Selected text =>
==========

Welcome to SurfaceGenie !

Integrating predictive and empirical data for rational marker prioritization

SurfaceGenie is a web app for analyzing omic datasets (e.g. proteomic, transcriptomic) to prioritize candidate cell-type specific markers of interest for immunophenotyping, immunotherapy, drug targeting, and other applications. It works by calculating the likelihood a molecule is informative for distinguishing among sample groups (e.g. cell types, experimental conditions). While a major benefit of SurfaceGenie is the ability to prioritize proteins that are localized to the cell surface, it is also possible to analyze data without this parameter to find proteins of interest that reside in other subcellular localizations. See the descriptions for each of the four permutations of the scoring algorithm.

SurfaceGenie works well with quantitative proteomic and transcriptomic datasets, but others are also possible (see below). All calculations performed within SurfaceGenie are context-dependent, meaning that the tools will consider all data within a single dataset input (which may contain multiple experiments and/or cell types). If a user performs a comparison and subsequently determines additional data should be considered, a new file containing all data for the new comparison is required.


Scoring Permutations

GenieScore: Use to prioritize surface proteins that have disparate levels of abundance/expression.

IsoGenieScore: Use to prioritize surface proteins that have similar, high levels of abundance/expression.

OmniGenieScore: Use to prioritize any molecules (genes/proteins) that have disparate levels of abundance/expression.

IsoOmniGenieScore: Use to prioritize any molecules (genes/proteins) that have similar, high levels of abundance/expression.


Overview of Inputs and Outputs

Input:

SurfaceGenie accepts a .csv file containing a list of proteins (UniProt Accession) and a surrogate value representative of abundance (e.g. number of peptide spectrum matches, peak area, FKPM, RKPM) identified within a set of samples. There is no limit to the number of samples that can be analyzed in a single file. SurfaceGenie has SPC datasets for human, mouse, and rat.

Data Processing:

SurfaceGenie calculates the dot product of three independent scores:

  1. Surface Protein Consensus (SPC) score
    A predictive measure of the likelihood that a particular protein can be present at the cell surface. This value is a sum of the number of predictive datasets for which a protein has been predicted to be localized to the cell surface. Scores range 0-4. For more details on the predictive datasets used, see the References tab.
  2. Distribution Score
    A measure of how evenly or unevenly distributed a protein is among multiple samples within a comparison dataset. It is based on the Gini coefficient for calculating statistical dispersion of values. Scores range 0 - 1/(1-N).
  3. Signal Strength
    An approximate measure of protein abundance for cell types in which a protein is observed. Proteins at the lower limit of detection are of lower priority than those with more observations, because it is expected that those of higher abundance will practically serve as more accessible markers for downstream technologies. Scores typically range 0 ~ 4 .

Output:

  • CSV Download
    Columns of selected data types (e.g. SPC score, CD molecule annotation, etc) are appended to each entry in the original input file
  • Plots
    Scores from each of the 4 permutations are plotted in order of priority for all proteins within a dataset
  • SPC Histogram
    Displays the distribution of SPC scores

SPC Score Lookup

This feature enables users to obtain Surface Protein Consensus (SPC) score for proteins of interest without analyzing data through SurfaceGenie. Users may perform a batch retrieval by uploading a .csv file containing UniProt Accession numbers or may search individual UniProt accession numbers.

==========

Stored records =>
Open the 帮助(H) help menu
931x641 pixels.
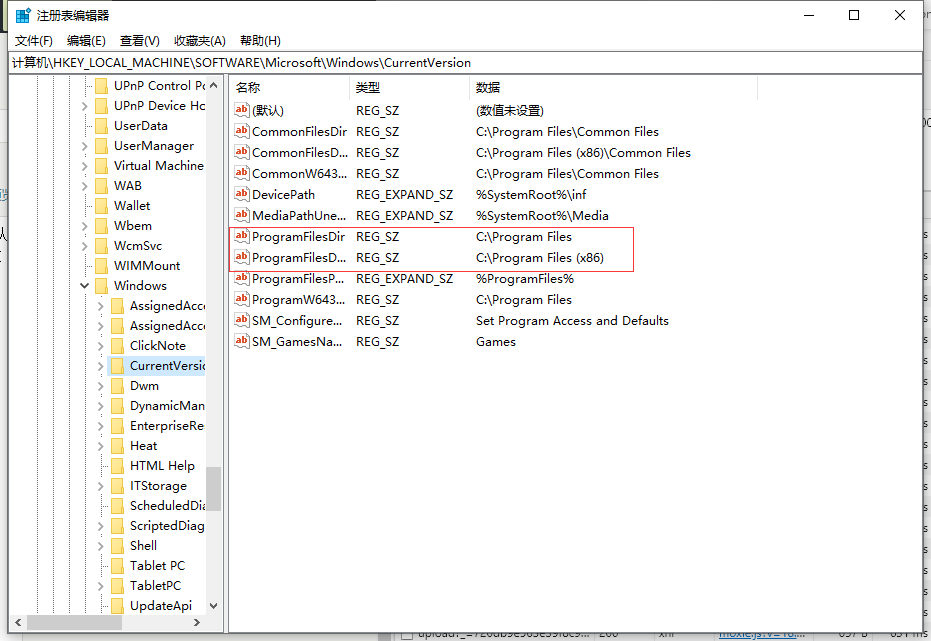260,41
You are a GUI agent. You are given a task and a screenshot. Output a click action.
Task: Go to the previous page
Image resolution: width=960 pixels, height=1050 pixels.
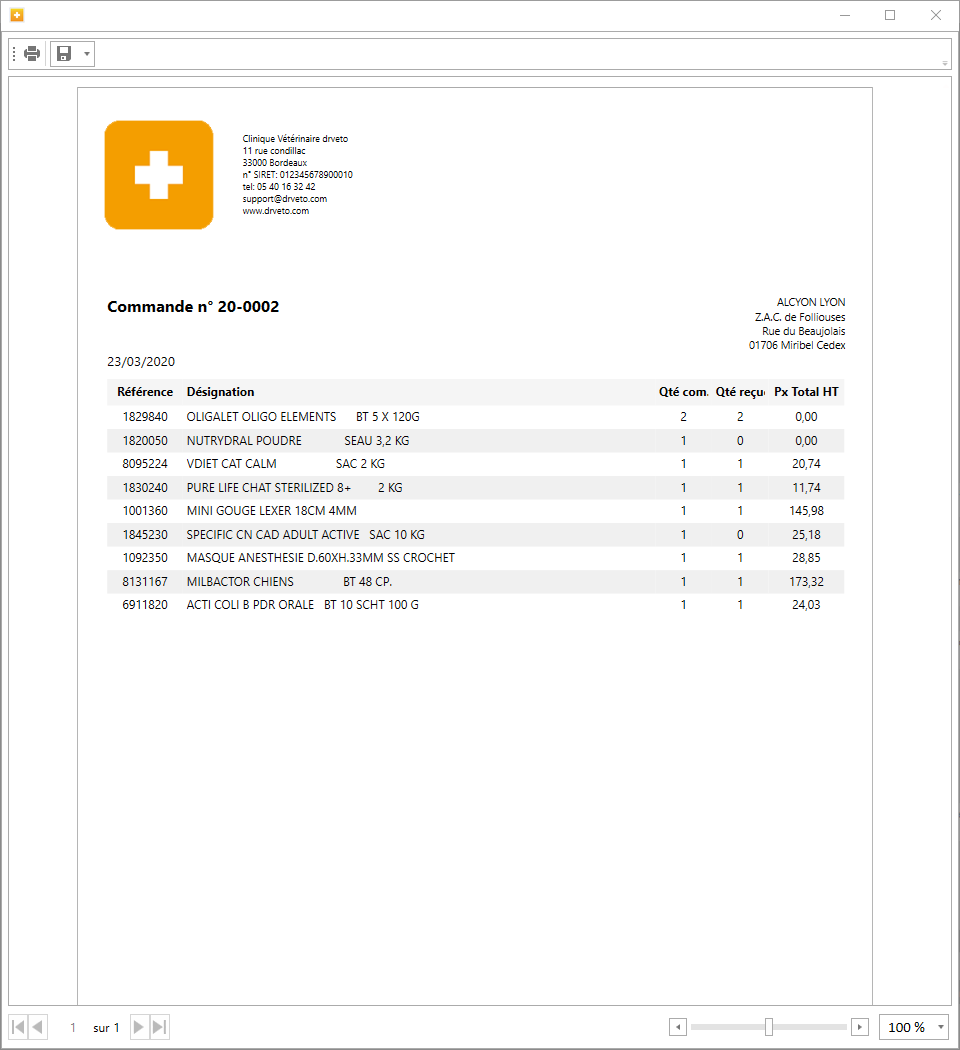coord(38,1027)
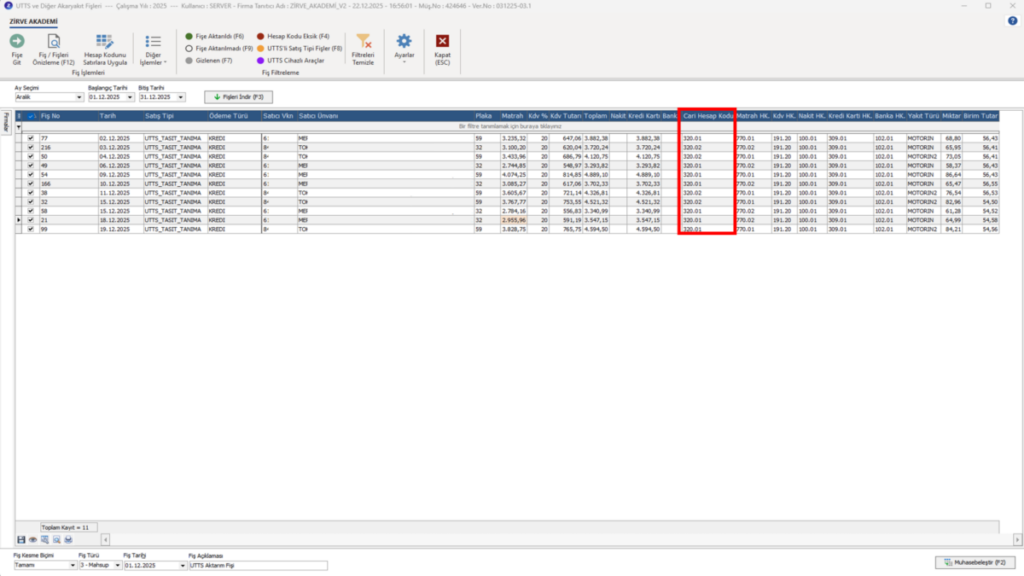This screenshot has width=1024, height=576.
Task: Toggle the select-all checkbox in header
Action: (x=31, y=116)
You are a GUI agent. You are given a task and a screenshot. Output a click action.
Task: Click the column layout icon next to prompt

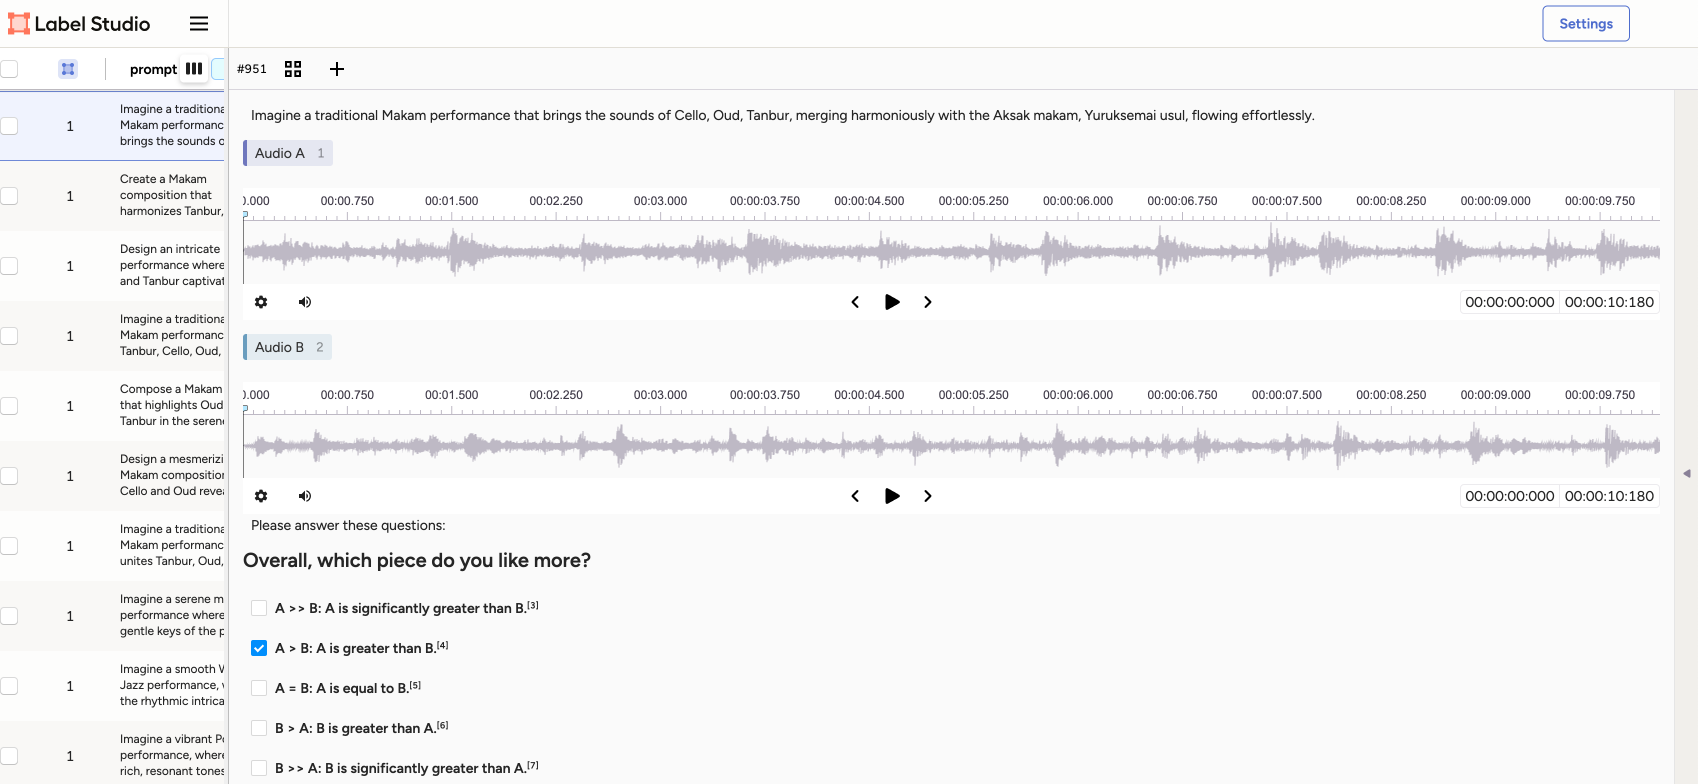(194, 69)
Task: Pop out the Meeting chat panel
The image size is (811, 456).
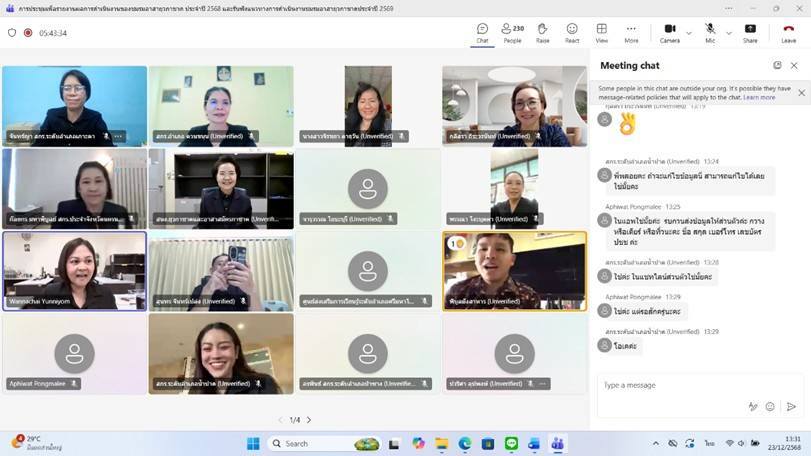Action: (777, 65)
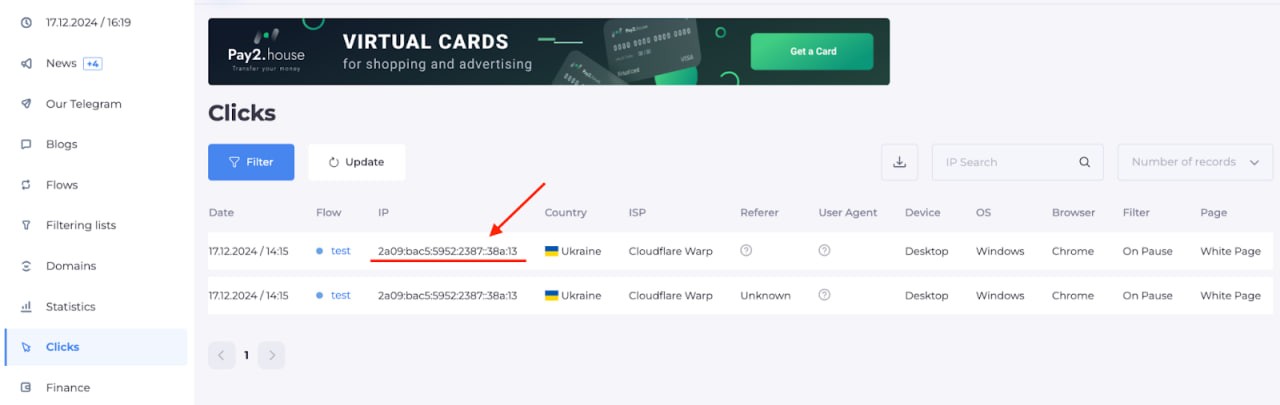Open Finance in the sidebar
The image size is (1280, 405).
click(x=67, y=387)
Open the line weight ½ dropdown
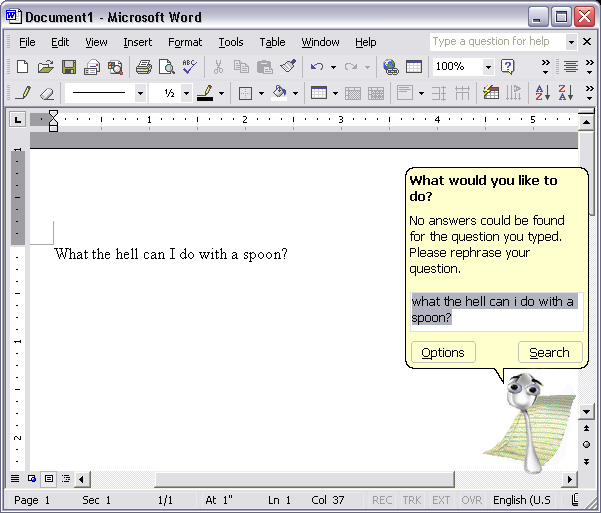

==========

Exercise requirements =>
**a.** In the SurfaceGenie overview, which species have SPC datasets?
**b.** Write out, word for word, the part of the SurfaceGenie overview between "SurfaceGenie works well" and "comparison is required.", inclusive.

Responses per task =>
**a.** Human, mouse, and rat.

**b.**
SurfaceGenie works well with quantitative proteomic and transcriptomic datasets, but others are also possible (see below). All calculations performed within SurfaceGenie are context-dependent, meaning that the tools will consider all data within a single dataset input (which may contain multiple experiments and/or cell types). If a user performs a comparison and subsequently determines additional data should be considered, a new file containing all data for the new comparison is required.